Dozens, maybe hundreds, of journalists stood in that crucible of purpose Wednesday, on the streets or in whatever space serves as their newsroom these days. And, in what has to be seen as a gift to the world, some were in the Capitol itself. A report from one of them caught my attention Thursday morning, and spoke to all that I was feeling.
The report Jacqui B speaks of came from Sarah Wire, a congressional reporter for the L.A. Times. Like many journalists, Sarah found herself at the U.S. Capitol to cover history Wednesday. And like the other journalists that day, she stayed. She hunkered down and wrote about what she saw and heard.
Sarah ended her piece this way:

Kimbriell Kelly, my boss, sent me a message asking for a first-person video of what it was like in the room.

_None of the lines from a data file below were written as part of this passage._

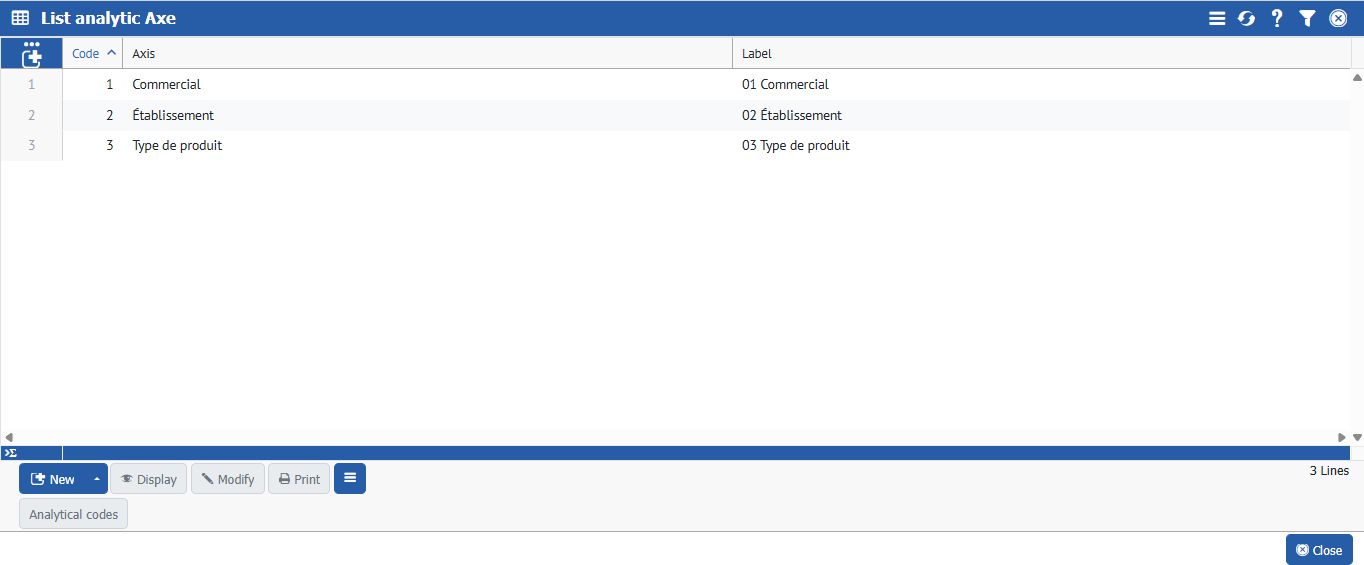Viewport: 1364px width, 565px height.
Task: Open Analytical codes
Action: click(73, 514)
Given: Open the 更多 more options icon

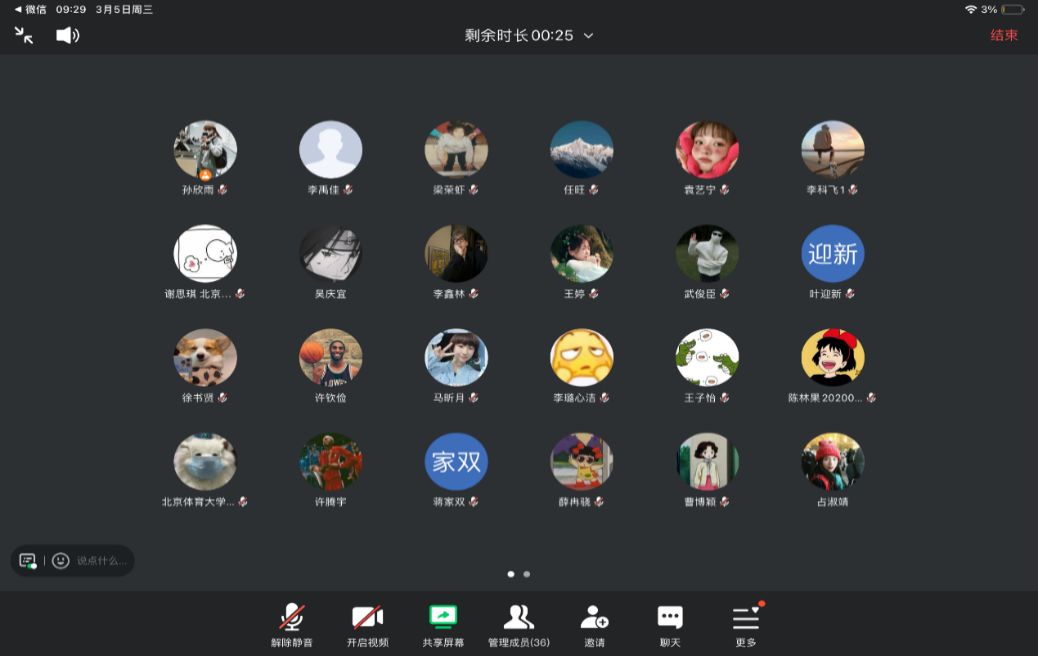Looking at the screenshot, I should (x=743, y=618).
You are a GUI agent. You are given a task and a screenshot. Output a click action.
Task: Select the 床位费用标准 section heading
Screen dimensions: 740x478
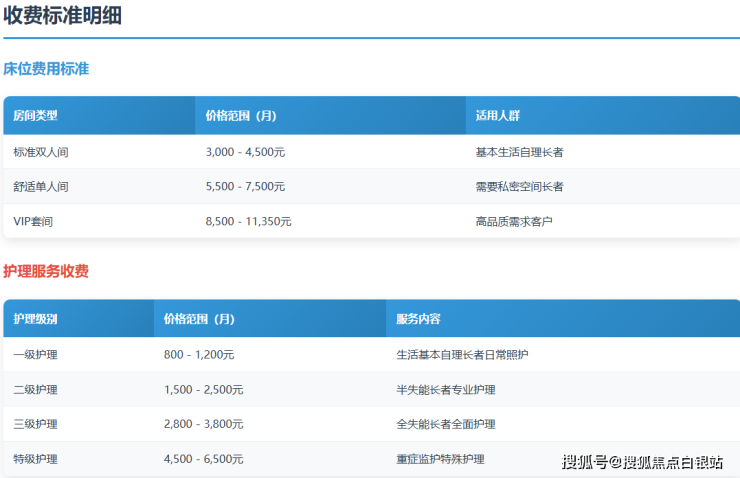[x=46, y=69]
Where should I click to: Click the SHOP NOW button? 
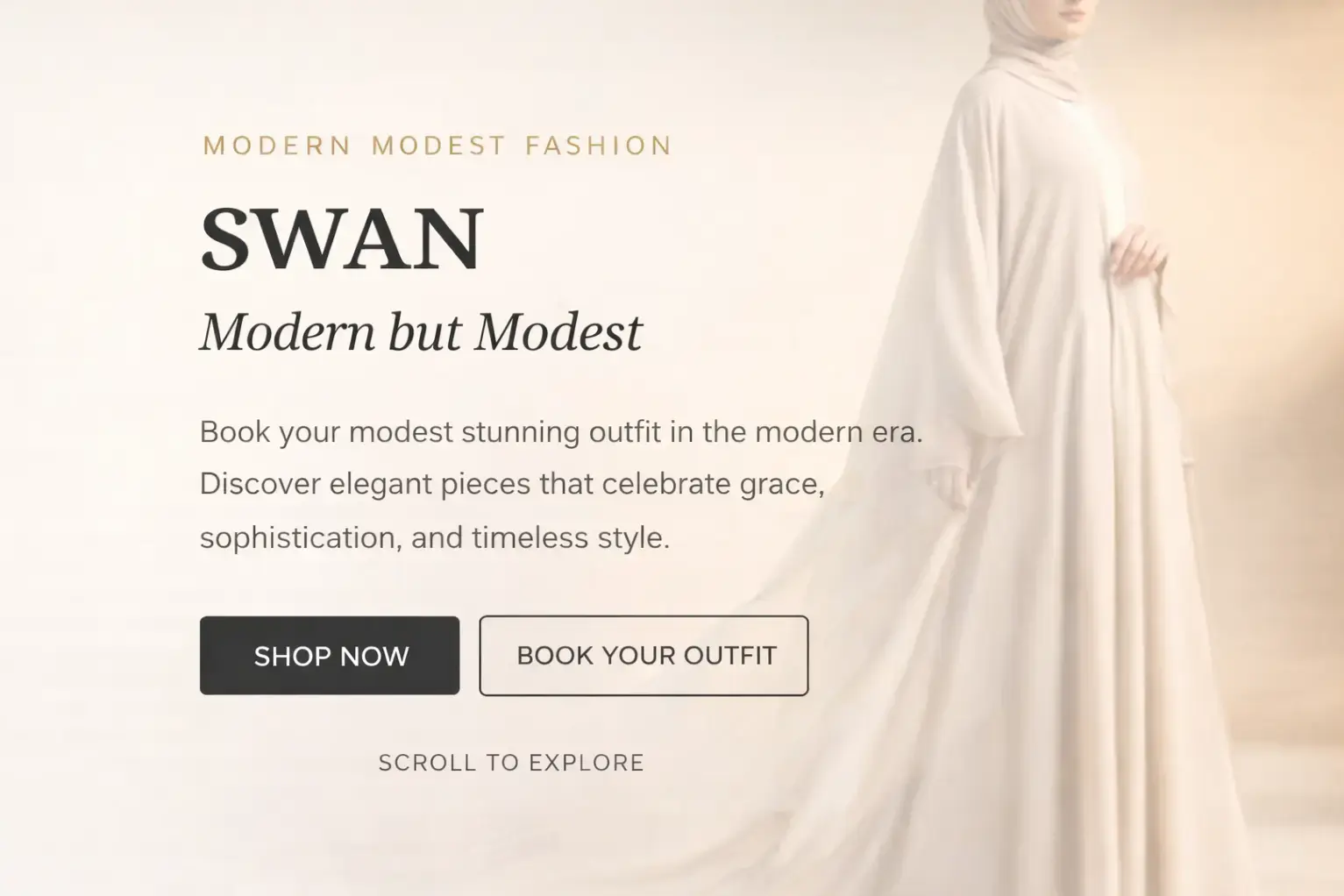pos(330,656)
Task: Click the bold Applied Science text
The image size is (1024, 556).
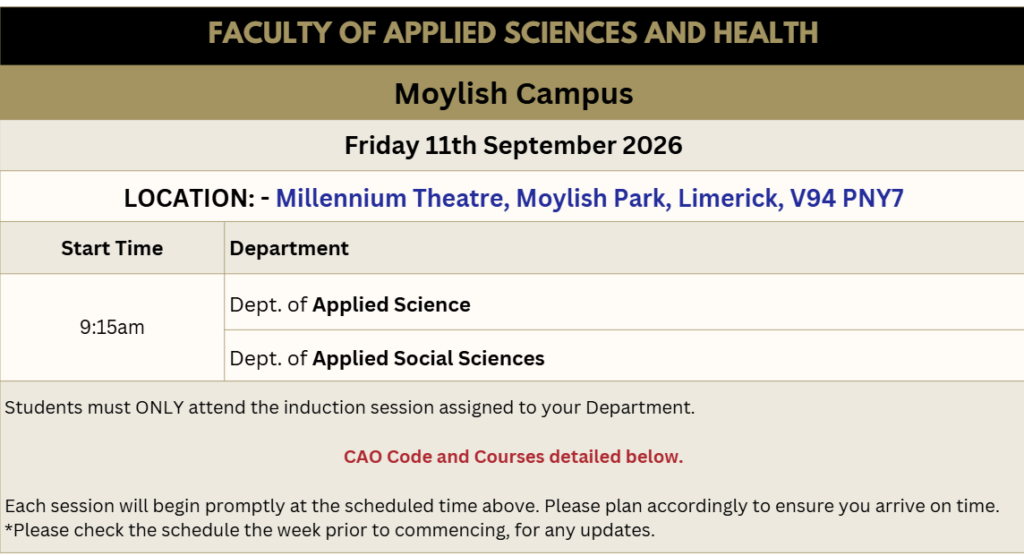Action: pos(391,305)
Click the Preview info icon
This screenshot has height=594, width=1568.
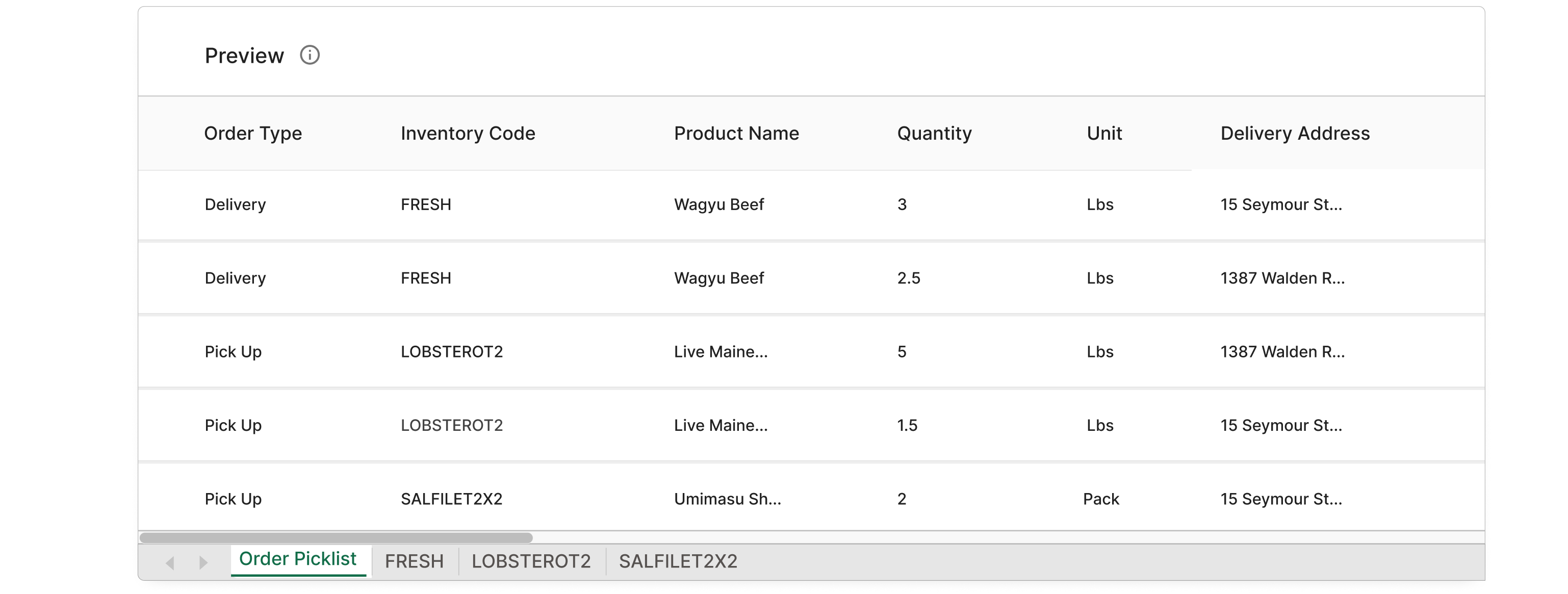coord(309,56)
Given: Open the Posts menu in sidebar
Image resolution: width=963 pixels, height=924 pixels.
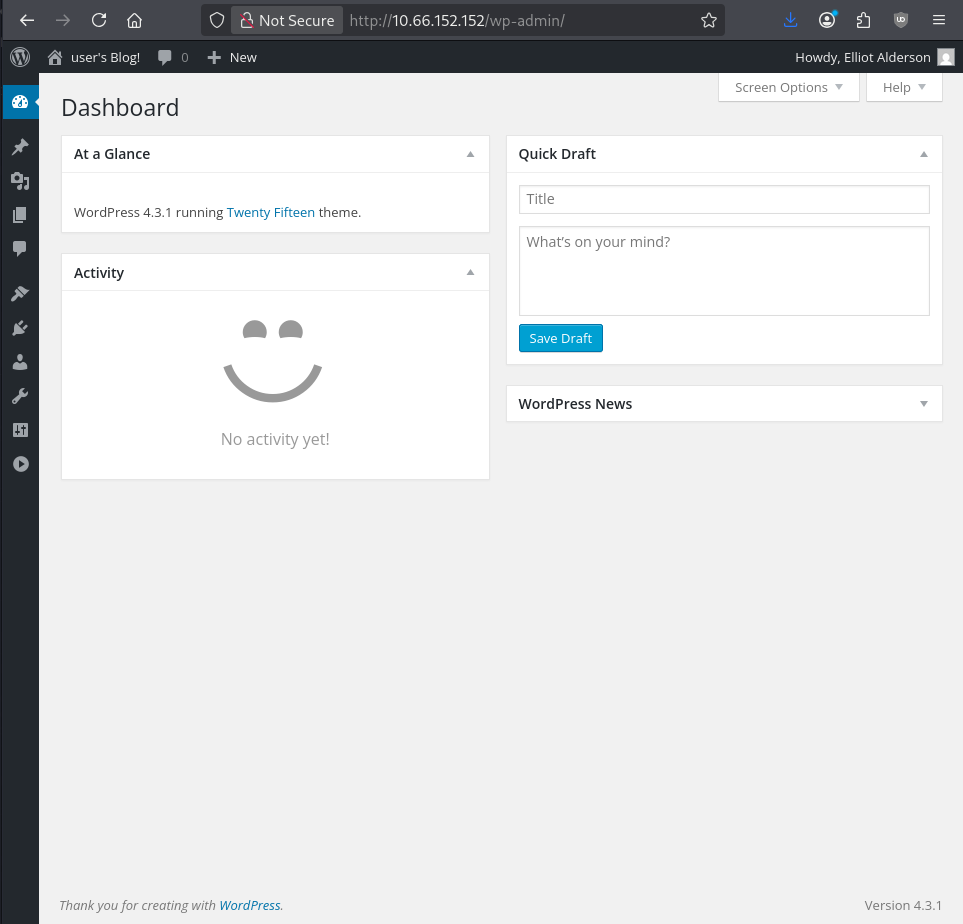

I said I couldn’t. Lawmakers were “panicked that I might inadvertently give away their location,” I told her. “I’ll do in writing if that’s ok?”
That detail “just hit me in the gut,” she wrote back.
An hour passed. My husband sent me a photo of my baby smiling. It teared me up.
Just after 5:30 p.m., the sergeant at arms, the House’s top security official, announced the Capitol had been secured but urged members to stay in place. He wanted a bit more time, he said, to guarantee their safety. Ninety minutes later, Pelosi came by to address the remaining members (some had slipped back to their offices). The speaker criticized the “mobs desecrating the halls of the Capitol of the United States” and declared that the House and Senate would return immediately to finish their work. The speaker said she didn’t want the rioters to think they had won.
Forty-five minutes later, more than four hours after being locked inside, I was permitted to leave. There was only one place for me to go.
I headed upstairs back in the gallery — to chronicle history.
To chronicle history. That’s it.
At UNC-Chapel Hill, where my wife Kath got her journalism degree – “That’s the best journalism school in the country,” she always teases me –– you’ll see the First Amendment carved into the wall. Every time I pass it, I get that same spine shimmer I once felt when I hung close to the huge printing press at the N&R.
It would often be after deadline, and the hour was always late. I’d walk into our pressroom and just stand. I’d feel from my head to my toes the thrum-thrum-thrum of our press. It was like standing too close to a big speaker during a raucous show at The Blind Tiger. I’d smell the ink, feel the heat of the room, hear the churn of the press, and I’d watch the click-click-click of a conveyor belt roll out copy after copy of the next day’s news.
That was my happy place.
Surrounded by a machine as big as an ocean liner –– at least to me –– I knew all of us in that building in downtown GSO were participating in something so much bigger than ourselves.
I felt we were doing our part in greasing the wheels of democracy. We were giving readers information they could trust and context they could use to help navigate their day and understand much better the world they live in.
That probably makes me sound like a pie-eyed optimist. But that’s what I felt. I’d stand beside that huge press and the thrum-thrum-thrum boxing my ears would be the sound of our city, our GSO, in motion. We in that ugly box of a building were locking down the city’s first draft of history in pictures and ink.
I thought about that this week when I saw Thursday’s front pages.


Enemy, my ass.
What I read this week did make me feel powerless from where I stand now. But I also felt proud.
I felt proud because of the work journalists did Wednesday and what they’ll continue to do to keep our government honest. They’ll work to shine a light into corners of our country to uncover what many want to remain hidden forever. Or they’ll simply tell stories that we all need to hear and read.
Stories do connect us. They remind us of our humanity and show us what we all have in common. When that connection happens, it’s hard to hate what you’ve come to know.
It all reminds of what I saw on a T-shirt this week. But it’s more than just a catchy slogan. It’s what we all need to remember.
Journalism Matters. Today More Than Ever.
That’s it, too.
Amen.












Good stuff, Jeri. I think I’d have loved being a journalist. Next life!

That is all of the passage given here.